The Q-Q plot does indicate that the data points with large deviations away from the theoretical quantile line may be outliers. But this may also be due to the small sample size we have, as the dataset only consists of 50 observations.

Last but not the least, we will check for the constant variability. Usually, this is verified by examining the residual plot. A fan shape in the residual plot indicates heteroscedacity (unequal variance). This is not the case with the current data we have.

plot(fit$residuals)
abline(0, 0, col="red")

In addition, one may want to identify outliers within the dataset. For instance, we had doubt about the data points with fit residuals largely deviating from the theoretical Q-Q line. Let’s figure out which data points these residuals correspond to.

res.rank <- sort(fit$residuals)
suspect <- which(fit$residuals %in% res.rank[47:50])

Let’s see how different the linear fit is, if we remove these points. The red line is the original fit, whereas the blue line is the fit with the two points removed.

plot(cars)
abline(fit, col="red")

fit.out <- lm(formula=dist[-suspect]~speed[-suspect], data=cars)

> _Assignment 1_:
Answer these about the passage on regression diagnostics, one line each:
(a) How many observations does the dataset contain?
(b) What shape in the residual plot indicates unequal variance?
(c) What color is the line showing the fit with the points removed?
> _Assignment 2_: Can you carry the passage on regression diagnostics forward from its last line of code?

> _Provided material_:

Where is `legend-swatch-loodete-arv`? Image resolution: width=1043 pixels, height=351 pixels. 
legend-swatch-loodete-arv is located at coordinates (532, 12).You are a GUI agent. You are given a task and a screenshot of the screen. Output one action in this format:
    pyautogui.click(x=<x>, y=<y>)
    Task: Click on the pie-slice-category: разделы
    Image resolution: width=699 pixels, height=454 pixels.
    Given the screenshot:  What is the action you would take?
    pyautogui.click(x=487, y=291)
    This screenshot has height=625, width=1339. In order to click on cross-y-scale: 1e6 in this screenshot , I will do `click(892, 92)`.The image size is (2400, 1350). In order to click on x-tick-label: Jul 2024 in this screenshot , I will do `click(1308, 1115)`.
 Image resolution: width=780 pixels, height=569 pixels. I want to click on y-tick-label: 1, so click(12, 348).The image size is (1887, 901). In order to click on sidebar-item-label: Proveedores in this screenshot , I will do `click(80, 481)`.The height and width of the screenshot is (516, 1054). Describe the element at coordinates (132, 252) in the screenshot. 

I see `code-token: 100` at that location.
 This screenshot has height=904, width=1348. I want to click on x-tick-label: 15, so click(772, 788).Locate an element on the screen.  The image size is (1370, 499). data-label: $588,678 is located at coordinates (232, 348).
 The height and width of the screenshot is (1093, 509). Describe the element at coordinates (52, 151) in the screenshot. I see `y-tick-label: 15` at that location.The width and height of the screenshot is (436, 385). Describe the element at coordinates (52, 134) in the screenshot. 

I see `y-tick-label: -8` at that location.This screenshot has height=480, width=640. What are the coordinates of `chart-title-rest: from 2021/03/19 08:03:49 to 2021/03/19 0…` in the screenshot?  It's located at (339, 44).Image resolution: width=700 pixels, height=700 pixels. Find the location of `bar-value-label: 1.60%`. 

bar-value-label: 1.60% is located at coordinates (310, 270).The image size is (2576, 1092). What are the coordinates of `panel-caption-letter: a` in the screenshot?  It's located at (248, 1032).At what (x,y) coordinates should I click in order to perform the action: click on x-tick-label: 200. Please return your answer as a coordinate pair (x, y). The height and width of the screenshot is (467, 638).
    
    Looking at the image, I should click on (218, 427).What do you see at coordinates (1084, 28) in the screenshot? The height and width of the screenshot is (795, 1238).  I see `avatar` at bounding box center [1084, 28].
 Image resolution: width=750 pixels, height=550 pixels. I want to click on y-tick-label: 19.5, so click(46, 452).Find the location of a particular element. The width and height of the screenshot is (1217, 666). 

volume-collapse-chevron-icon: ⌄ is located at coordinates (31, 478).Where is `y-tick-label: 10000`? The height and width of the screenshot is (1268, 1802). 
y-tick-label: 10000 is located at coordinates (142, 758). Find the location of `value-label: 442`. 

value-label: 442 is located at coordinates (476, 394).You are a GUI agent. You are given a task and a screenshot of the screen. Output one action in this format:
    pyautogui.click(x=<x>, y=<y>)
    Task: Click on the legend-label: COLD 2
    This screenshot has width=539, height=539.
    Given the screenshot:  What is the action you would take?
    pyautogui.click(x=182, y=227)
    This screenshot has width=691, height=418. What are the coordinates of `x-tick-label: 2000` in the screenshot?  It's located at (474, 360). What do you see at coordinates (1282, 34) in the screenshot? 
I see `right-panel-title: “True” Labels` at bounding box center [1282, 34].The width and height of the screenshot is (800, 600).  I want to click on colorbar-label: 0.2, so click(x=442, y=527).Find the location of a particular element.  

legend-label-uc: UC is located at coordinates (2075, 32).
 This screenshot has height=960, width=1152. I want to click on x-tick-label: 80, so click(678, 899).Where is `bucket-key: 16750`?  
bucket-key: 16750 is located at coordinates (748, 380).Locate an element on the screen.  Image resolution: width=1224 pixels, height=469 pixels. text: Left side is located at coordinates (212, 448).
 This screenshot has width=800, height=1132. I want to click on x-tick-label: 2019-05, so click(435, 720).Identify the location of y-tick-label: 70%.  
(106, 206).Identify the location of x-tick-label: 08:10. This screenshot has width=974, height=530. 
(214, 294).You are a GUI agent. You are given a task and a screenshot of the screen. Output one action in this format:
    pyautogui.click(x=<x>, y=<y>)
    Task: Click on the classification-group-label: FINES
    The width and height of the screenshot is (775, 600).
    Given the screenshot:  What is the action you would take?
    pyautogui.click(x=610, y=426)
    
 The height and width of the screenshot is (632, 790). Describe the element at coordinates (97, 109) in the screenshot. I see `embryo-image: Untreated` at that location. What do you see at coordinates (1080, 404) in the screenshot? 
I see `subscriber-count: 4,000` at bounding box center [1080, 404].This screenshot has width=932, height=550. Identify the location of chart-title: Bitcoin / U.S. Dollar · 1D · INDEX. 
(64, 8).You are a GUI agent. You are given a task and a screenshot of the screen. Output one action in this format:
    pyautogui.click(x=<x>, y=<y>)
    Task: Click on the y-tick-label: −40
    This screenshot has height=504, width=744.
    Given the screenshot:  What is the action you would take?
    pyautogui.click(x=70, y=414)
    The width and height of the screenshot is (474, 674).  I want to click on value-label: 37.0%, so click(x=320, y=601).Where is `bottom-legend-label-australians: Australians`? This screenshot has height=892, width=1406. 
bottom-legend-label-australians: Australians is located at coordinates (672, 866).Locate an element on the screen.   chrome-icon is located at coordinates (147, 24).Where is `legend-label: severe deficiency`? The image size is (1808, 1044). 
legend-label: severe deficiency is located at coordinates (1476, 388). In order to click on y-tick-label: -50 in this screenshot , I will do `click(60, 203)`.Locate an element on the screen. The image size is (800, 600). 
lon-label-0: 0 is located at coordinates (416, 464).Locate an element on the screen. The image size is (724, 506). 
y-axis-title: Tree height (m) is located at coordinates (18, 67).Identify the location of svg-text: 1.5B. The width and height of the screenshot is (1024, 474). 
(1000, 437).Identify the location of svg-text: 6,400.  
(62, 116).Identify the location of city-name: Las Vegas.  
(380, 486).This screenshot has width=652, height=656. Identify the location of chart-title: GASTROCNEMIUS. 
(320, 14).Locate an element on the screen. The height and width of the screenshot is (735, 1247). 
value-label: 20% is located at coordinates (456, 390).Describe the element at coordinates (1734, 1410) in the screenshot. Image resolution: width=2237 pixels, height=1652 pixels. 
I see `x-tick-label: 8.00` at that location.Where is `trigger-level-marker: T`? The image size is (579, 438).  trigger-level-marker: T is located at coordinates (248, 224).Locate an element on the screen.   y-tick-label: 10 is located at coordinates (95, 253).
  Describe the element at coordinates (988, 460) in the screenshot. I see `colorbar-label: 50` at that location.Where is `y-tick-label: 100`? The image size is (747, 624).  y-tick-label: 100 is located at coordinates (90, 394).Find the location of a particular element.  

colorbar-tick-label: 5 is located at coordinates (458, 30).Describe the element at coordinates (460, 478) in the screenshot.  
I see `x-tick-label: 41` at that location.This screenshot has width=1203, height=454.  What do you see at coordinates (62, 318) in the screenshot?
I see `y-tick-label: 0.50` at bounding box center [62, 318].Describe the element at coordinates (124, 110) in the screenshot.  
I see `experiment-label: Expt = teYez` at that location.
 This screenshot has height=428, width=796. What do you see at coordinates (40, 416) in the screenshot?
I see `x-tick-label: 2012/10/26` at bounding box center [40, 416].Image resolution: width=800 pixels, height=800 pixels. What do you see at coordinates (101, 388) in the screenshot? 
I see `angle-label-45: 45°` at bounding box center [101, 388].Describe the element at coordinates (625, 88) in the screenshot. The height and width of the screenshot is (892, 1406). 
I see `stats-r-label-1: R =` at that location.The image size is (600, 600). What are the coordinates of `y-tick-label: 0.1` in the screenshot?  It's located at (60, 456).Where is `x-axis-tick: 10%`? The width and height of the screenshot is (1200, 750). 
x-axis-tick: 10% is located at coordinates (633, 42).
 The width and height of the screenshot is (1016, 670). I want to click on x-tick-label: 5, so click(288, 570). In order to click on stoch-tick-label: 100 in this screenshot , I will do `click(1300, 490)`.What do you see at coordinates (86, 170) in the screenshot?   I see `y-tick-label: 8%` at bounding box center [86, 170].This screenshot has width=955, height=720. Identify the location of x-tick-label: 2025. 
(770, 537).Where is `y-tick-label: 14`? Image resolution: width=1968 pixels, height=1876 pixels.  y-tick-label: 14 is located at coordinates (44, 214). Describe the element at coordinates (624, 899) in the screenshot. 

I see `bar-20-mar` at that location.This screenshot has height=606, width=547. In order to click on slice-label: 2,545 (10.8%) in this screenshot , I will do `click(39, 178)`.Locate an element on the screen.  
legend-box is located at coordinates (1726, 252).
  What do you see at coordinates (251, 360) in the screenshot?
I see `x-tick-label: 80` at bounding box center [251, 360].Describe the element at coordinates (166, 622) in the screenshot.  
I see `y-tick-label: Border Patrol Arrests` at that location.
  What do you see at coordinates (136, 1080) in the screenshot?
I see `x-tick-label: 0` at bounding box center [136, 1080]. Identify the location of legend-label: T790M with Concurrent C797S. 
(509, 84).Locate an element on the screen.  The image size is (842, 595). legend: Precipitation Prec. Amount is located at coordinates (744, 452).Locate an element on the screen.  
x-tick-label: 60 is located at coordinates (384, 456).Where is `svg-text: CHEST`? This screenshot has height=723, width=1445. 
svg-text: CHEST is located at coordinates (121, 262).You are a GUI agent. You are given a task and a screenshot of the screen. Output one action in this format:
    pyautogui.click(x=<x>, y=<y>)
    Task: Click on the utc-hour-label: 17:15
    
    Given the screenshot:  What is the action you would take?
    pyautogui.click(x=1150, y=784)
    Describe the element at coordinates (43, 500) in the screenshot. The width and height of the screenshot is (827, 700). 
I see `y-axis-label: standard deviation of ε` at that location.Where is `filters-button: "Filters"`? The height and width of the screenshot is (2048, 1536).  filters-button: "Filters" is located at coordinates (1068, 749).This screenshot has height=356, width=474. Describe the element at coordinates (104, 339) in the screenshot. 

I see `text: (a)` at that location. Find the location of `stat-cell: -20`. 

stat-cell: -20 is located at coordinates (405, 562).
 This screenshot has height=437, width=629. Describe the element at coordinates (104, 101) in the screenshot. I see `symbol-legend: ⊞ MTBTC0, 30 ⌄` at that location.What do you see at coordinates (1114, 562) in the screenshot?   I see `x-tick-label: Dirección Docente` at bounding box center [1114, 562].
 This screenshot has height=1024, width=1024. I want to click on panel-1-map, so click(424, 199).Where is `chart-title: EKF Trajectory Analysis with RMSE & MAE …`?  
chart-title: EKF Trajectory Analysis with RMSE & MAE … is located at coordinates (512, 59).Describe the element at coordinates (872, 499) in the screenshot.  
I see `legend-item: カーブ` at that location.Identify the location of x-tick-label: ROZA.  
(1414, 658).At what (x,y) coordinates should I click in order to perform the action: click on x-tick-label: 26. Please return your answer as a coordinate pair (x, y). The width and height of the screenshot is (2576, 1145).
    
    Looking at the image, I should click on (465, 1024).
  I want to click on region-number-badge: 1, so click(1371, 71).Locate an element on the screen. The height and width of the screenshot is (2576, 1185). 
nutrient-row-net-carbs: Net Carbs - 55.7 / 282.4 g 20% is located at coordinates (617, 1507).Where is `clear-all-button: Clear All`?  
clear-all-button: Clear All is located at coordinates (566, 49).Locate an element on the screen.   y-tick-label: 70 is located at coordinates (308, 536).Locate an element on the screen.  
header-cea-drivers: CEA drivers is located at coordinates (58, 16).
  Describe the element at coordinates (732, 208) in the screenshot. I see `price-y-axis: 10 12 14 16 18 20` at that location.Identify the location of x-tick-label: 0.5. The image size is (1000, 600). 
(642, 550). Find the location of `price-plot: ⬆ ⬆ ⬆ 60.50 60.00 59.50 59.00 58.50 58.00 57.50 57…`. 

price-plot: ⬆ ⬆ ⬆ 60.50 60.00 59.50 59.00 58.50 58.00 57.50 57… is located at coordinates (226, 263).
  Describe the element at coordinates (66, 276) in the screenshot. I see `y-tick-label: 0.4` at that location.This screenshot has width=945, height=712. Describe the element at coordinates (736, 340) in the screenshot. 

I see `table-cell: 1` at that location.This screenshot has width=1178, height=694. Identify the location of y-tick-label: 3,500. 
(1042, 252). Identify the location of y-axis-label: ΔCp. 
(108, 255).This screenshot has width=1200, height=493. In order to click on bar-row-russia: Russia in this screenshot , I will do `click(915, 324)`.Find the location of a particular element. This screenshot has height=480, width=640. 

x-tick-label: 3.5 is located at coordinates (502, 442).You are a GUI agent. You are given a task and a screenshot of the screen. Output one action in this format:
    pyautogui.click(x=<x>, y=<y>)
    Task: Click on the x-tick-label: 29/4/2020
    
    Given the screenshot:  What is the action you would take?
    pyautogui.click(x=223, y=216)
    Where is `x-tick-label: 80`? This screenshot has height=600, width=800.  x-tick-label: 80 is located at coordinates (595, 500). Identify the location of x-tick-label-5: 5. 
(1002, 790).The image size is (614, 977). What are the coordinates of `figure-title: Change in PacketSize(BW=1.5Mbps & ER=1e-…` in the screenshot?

> _Written answer 1_:
(a) 50
(b) A fan shape
(c) Blue

> _Written answer 2_:
abline(fit.out, col="blue")

We do notice that the blue line has been tilted downward from the red line, and we do have a slightly better intercept. One may consider the two points as influential points, as they influence the slope and can be understood as outliers in response.

There are more rigorous procedures, such as various testing methods, to detect outliers in both response and the exploratory variables. However, they are out the scope of this class. We might talk about them later on.

More Details on Linear Regression

One of the most important measure in evaluating the linear fit of the data is through \(R^2\), which is the squared correlation coefficient. It is formally defined as \[R^2 = \frac{SSE_{reg}}{SSE_{total}}, \] where \(SSE_{reg} = \sum_{i=1}^n (\hat y_i - y_i)^2\) and \(SSE_{total} = \sum_{i=1}^n (y_i - \bar y)^2\), \(\hat y_i\) being the fitted values using the fitted linear model and \(\bar y\) being the mean of the response. This is understood as the fraction of variability explained by the regression model.

Let’s try to calculate this using the linear model we fitted earlier.

R.square <- sum((fit$fitted.values-mean(cars$dist))^2) / (sum((cars$dist - mean(cars$dist))^2))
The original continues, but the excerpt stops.